The firm says that buy to let landlords can achieve yields of 8.5% with such property in Leeds whereas gross yields in London average 3.5%.
In addition, the research reveals that the disposable income for people in Leeds is much higher than those in London despite the capital’s average salary being £40,087 which means tenants there have a disposable income of £6,600 – and that’s before paying for food, travel expenses and builds.
However, in Leeds the average salary is around £10,000 less than is found in the capital but they can rent a quality home for an average of £11,244 a year.
Investors should concentrate on the return on their investment
The chief executive of Assetz Property, Stuart Law, said: “With interest rates set to fall on savings and London house prices set to drop, investors should concentrate on the return on their investment and yields.
“The potential relocation thousands of highly paid city workers to Frankfurt, Paris or Dublin who might rent or live in London can only have a negative effect while the market for Leeds will be more stable.”
Mr Law pointed out that properties in Leeds are £400,000 cheaper than in the capital and the city makes an ideal location for those wanting a higher standard of living than they would get in London for a less money.
Trend for landlords to set up limited companies takes hold
Meanwhile, lenders in the UK say that the number of buy to let investors who are obtaining mortgages via a limited company has grown by 30% in the first six months of 2016.
In addition, the number of lenders willing to offer mortgage products to a limited company has also grown to 14 compared with 12 last year – though the rise is down to existing buy to let lenders growing their offerings rather than new lenders entering the sector.

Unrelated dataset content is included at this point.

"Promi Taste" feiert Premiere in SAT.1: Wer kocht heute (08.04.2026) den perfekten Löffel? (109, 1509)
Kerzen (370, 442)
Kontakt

The managing director of Mortgages for Business, David Whittaker, said: “The trend for limited company for buy to let clearly represents a real step change in behaviour for landlords adapting best strategies to mitigate the growing costs brought about by the recent tax regime changes.”
He added that the number of completions and applications being made by limited companies for buy to let lending has now stabilised and is accounting for one in three of all buy to let new business.